-- REQUIRED WORK --
A – According to the text on network automation platform components, which Linux distributions are a popular choice for servers?
B – Continue the text on network automation platform components from where it stops.

:: PROVIDED TEXT

Whilst building a Network Automation Platform, the following components need to start interacting with each other:

  1. User Interaction System
  2. Network and Storage Infrastructure
  3. Automation Engine
  4. Telemetry and Observability System
  5. Orchestration System
  6. Source of Truth

Figure 1: Network Automation Framework. Ref:networktocode.com

Let’s analyse the above components in more detail.

1) USER INTERACTION SYSTEM:

First, we have user interface systems. This is the entry point of humans into the platform. It comprises of tools such as ITSM, ticketing systems, and chat tools such as Slack.

A user interface could be a web page that presents data and reports and/or collects input data from the user. Frameworks such as Django and Flask together with react.js can provide you with a quick approach to developing enterprise-grade user interfaces. A tool like Grafana can also help you to quickly generate graphs and dashboards using network and other business systems data.

2) NETWORK AND STORAGE INFRASTRUCTURE:

Second, there’s network and storage infrastructure. Here are some of the common infrastructure that all organisations will need to start with. These include:

a: Linux servers:

A Linux server is a variant of the Linux operating system that is designed to handle more intense storage and operational needs of larger organizations and their software. Regardless of which automation you are developing, you are going to need a Linux server to run your automation tools. Redhat or Debian based linux distributions are a popular choice.

Linux servers are widely used today and considered amongst the most popular due to their stability, security, and flexibility, which outstrip standard Windows servers. They also give users significant flexibility in terms of set up, operation, and maintenance. Additionally, Linux Servers are generally lighter to run on both physical and cloud servers because they don’t require a graphics interface.

b: Storage space:

Second, let us explore storage space – Whether you are generating reports, versioning device configurations or collecting telemetry, you will need space to store all this information. The important thing here is to understand how much you need and whether a local array in the server, a cluster of servers, or offloading to the cloud is required.

The choice of database management system also matters. Time-series databases allow you to collect more data in terms of labels, this could be generic labels that we attach, or it can be very context aware metadata that is coming from the device itself, this enables you to do dynamic queries based off that metadata that can change while the data points are still intact.

3) Data communication and Security systems:

Finally, let us explore data communication systems – Communication systems interconnect the various components needed to sustain a network environment; for instance, it enables communication between user interface web pages, your linux servers and other network infrastructure.

Data communication systems have to be reliable, scalable and secure. Things like firewalls, encryption, authentication, proxies and role based access (RBAC) have to be carefully considered and be implemented in a transparent manner to the users and developers.

Which protocols and frameworks to use is also a key consideration here, some of the widely tried and tested protocols include MQTT, NETCONF, REST, RESTCONF, and gRPC. For the frameworks, we have Kafka, ZeroMQ, and RabbitMQ.

::::
:: LISTED RECORDS

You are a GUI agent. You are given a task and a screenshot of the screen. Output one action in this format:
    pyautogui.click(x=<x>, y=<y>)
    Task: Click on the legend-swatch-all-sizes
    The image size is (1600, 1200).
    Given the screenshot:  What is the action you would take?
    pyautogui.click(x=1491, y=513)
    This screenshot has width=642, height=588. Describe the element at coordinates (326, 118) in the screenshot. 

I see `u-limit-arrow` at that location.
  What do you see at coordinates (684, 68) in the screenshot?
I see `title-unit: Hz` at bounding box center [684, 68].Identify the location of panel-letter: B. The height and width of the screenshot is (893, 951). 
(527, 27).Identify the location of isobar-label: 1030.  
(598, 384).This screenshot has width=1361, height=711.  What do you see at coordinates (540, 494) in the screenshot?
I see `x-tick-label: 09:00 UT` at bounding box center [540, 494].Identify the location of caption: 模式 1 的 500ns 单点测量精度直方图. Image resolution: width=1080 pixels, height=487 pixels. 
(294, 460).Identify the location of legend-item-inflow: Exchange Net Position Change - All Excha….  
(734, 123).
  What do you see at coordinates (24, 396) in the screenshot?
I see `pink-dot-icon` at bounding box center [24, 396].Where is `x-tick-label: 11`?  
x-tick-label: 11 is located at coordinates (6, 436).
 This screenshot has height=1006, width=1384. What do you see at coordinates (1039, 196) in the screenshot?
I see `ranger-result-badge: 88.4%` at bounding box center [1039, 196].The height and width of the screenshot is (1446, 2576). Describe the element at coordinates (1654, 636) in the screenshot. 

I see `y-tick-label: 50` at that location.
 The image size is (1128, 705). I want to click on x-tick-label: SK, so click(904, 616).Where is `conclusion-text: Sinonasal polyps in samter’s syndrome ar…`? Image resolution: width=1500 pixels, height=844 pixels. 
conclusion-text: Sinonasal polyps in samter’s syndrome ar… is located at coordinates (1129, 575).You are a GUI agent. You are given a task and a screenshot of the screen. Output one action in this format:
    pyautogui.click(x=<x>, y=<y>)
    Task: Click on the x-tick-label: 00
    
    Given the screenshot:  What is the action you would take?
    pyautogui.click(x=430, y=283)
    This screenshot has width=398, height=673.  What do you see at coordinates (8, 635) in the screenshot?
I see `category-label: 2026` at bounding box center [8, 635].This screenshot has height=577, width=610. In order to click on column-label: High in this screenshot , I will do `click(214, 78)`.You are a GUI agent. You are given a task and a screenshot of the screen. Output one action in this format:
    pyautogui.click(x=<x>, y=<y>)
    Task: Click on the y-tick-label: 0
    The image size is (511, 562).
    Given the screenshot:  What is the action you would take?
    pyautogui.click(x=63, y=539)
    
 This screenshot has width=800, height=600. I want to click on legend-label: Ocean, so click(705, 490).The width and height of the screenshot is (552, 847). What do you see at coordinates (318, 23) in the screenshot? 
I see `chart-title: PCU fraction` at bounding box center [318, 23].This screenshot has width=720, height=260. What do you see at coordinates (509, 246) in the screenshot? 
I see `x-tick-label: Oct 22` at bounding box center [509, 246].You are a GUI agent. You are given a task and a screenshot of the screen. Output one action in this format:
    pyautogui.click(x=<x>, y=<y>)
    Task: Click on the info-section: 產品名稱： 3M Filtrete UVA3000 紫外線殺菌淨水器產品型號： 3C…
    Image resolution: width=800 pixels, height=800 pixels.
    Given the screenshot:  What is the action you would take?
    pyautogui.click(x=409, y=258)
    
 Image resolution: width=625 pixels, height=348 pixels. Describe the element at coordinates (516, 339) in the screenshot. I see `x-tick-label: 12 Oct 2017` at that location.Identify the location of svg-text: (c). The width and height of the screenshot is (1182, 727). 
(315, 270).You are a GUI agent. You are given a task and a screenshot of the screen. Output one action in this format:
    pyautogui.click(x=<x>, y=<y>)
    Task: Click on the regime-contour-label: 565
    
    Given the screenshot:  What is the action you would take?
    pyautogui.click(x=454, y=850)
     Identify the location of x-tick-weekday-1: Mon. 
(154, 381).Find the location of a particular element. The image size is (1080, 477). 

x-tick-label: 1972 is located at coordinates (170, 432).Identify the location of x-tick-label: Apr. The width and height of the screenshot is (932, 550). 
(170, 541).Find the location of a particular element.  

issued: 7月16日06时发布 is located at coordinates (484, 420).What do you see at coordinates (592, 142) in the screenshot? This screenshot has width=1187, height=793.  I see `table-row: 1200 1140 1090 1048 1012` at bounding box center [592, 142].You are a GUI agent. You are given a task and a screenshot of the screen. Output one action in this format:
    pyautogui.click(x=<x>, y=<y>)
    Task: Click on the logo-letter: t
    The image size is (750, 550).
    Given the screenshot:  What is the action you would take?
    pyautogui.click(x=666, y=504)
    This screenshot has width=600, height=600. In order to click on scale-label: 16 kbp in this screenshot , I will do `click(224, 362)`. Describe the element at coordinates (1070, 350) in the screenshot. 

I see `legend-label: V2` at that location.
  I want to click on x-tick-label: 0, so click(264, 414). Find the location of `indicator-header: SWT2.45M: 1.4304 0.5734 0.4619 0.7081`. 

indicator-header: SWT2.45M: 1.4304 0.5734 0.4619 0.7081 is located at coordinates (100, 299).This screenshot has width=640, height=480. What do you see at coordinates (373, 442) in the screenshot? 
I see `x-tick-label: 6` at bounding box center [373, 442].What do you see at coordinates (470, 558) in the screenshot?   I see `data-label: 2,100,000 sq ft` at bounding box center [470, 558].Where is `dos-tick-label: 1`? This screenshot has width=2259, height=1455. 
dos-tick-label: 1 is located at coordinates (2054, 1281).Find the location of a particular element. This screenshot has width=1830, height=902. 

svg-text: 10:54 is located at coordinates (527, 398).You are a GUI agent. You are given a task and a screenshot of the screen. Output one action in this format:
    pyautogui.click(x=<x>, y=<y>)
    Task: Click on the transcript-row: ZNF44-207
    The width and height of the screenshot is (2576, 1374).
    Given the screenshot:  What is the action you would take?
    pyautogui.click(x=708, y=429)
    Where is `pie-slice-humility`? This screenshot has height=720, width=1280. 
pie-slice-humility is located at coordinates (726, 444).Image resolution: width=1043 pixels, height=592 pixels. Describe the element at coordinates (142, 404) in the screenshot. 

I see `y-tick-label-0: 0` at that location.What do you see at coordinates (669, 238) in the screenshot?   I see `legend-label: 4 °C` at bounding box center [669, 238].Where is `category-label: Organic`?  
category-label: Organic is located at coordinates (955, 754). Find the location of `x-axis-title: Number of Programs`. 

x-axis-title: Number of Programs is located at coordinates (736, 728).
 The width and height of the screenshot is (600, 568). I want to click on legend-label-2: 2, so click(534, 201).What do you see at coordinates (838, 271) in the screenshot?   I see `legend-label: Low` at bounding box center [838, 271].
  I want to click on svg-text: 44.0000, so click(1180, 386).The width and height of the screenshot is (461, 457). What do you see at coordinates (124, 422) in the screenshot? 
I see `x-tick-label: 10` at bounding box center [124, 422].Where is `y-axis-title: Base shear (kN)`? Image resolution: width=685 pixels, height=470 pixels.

::::

-- ANSWER SECTION --
A – Redhat or Debian based Linux distributions.

B –
Please note the following points when choosing the kind of hardware to work with:

– Insist on hardware that has an API such as NETCONF and avoid relying on screen-scraping for automation.

– Choose hardware with good commit, rollback and diff mechanism

– Choose hardware with virtual images to enable testing and validating changes.

– For new projects, instead of core, aggregation and access topology, consider spine and leaf architectures – these are scalable to increase bandwidth for workloads, latency is much less, and more applicable to network automation.

4) DATA COLLECTION AND ANALYTICS SYSTEMS:

Data collection and analytics systems enable us to design, implement and maintain closed-loop feedback automation processes. In this case, data is both being fed into and extracted from the network infrastructure and related systems.

There are three main things to consider here:

a. Sources of Truth (SoT):

Automation is built around data, and a major automation challenge is determining what data to trust. This becomes even more important as you move from gathering data and creating reports to provisioning new devices or services and creating more advanced orchestration workflows.

Traditionally, the source of truth (SoT) has been copies of spreadsheets and notebooks distributed across multiple engineers, and the running configuration on the network infrastructure such as routers and switches. This is fundamentally wrong as the running config and varied copies of spreadsheets may not reflect what the intended state of the network ought to be.

The fundamentally right approach especially when it comes to architecting automation solutions, is to have authoritative sources of truth that are programmatically accessible and synchronized using API’s. Note that I said “sources of truth”, because realistically, we would have different sources of truth for different data domains.

For instance, we can have a tool like NetBox serving as the SoT for device inventory, IPAM as the source of truth for IP Addresses, DCIM as the SoT for data center infrastructure and ServiceNow or other CRM tool for tenant/client details such as addresses and contracts.

However, as the team from Network To Code advises; having many different sources of truth means each system in our network automation toolbox would potentially need to reference many different sources of truth to get the data needed to perform automation. A feasible work-around is to implement an aggregation layer between the sources of truth and the systems consuming their data.

The sources of truth can be aggregated and exposed using a single unified API. A single API layer makes it simpler to develop and monitor your platform, and easier to make changes to backend services as time goes by.

Your automation tools can then exchange data using the unified API to allow for a closed-loop pulling and pushing of validated data such as  IP addresses, NTP servers, VLANs, configurations, device state metrics, IP addresses, device inventory information, policy rules, DNS servers, and more.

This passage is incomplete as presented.